EXERCISE DATA:
☆ ☆ ☆
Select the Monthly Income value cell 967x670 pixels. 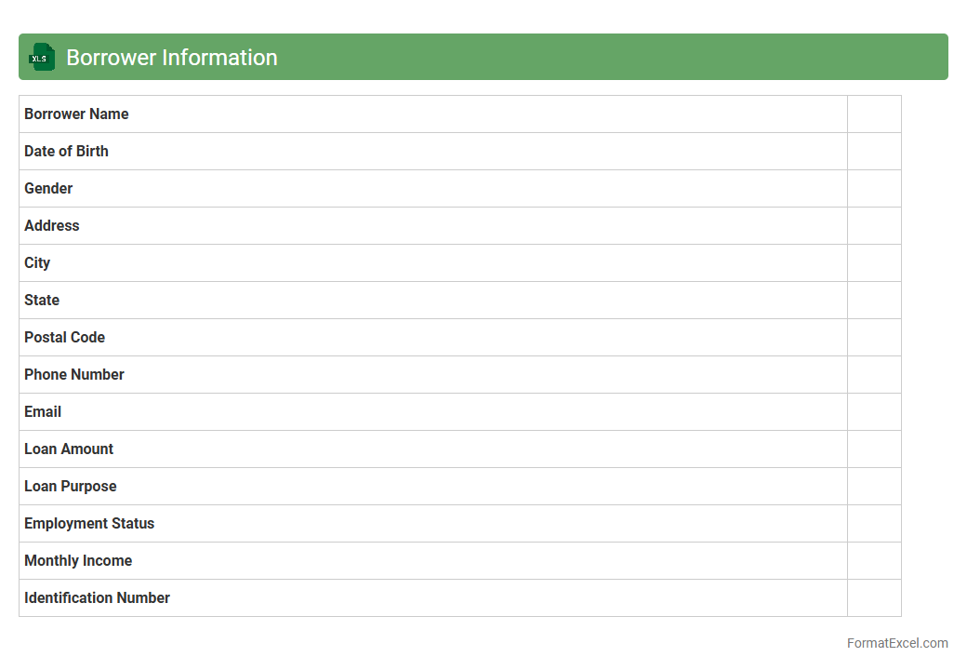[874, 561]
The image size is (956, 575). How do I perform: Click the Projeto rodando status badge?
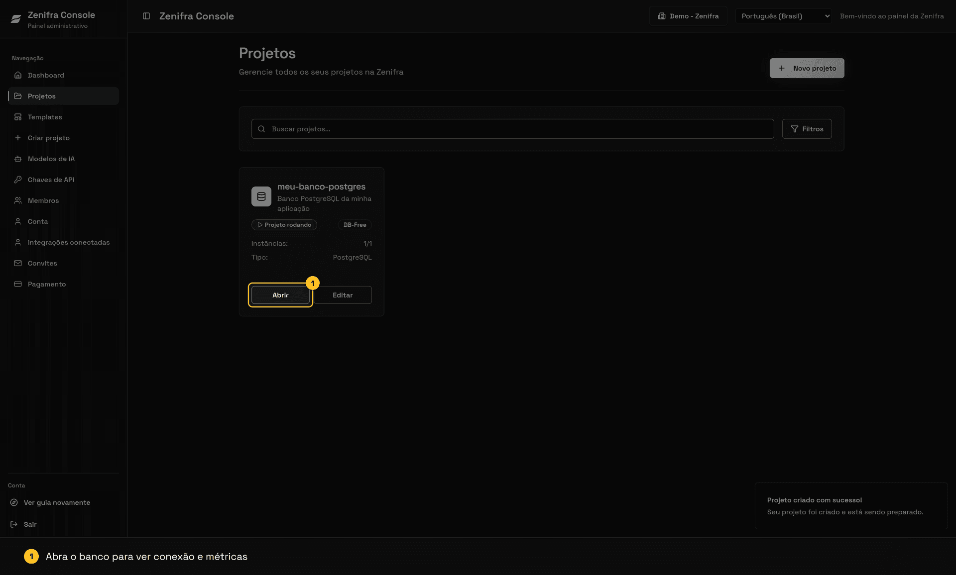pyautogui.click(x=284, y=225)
☆ ☆ ☆
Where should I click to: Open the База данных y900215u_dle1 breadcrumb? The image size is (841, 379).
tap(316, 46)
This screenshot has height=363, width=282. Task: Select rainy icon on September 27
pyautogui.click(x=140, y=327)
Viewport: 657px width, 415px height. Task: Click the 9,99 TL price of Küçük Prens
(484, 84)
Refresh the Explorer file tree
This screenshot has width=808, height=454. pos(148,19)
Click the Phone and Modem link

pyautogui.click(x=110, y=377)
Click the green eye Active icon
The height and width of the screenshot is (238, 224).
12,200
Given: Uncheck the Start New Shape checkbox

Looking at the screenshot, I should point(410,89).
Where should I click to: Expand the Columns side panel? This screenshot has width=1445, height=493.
☆ ☆ ☆
Within the material above, the line with "Viewport: 657px width, 415px" opens the range and the line with "Where should I click to: Expand" closes it; reproduce that range word for word.

Viewport: 657px width, 415px height. Task: Click the 9,99 TL price of Küçük Prens
(484, 84)
Refresh the Explorer file tree
This screenshot has width=808, height=454. pos(148,19)
Click the Phone and Modem link

pyautogui.click(x=110, y=377)
Click the green eye Active icon
The height and width of the screenshot is (238, 224).
12,200
Given: Uncheck the Start New Shape checkbox

Looking at the screenshot, I should point(410,89).
Where should I click to: Expand the Columns side panel? This screenshot has width=1445, height=493.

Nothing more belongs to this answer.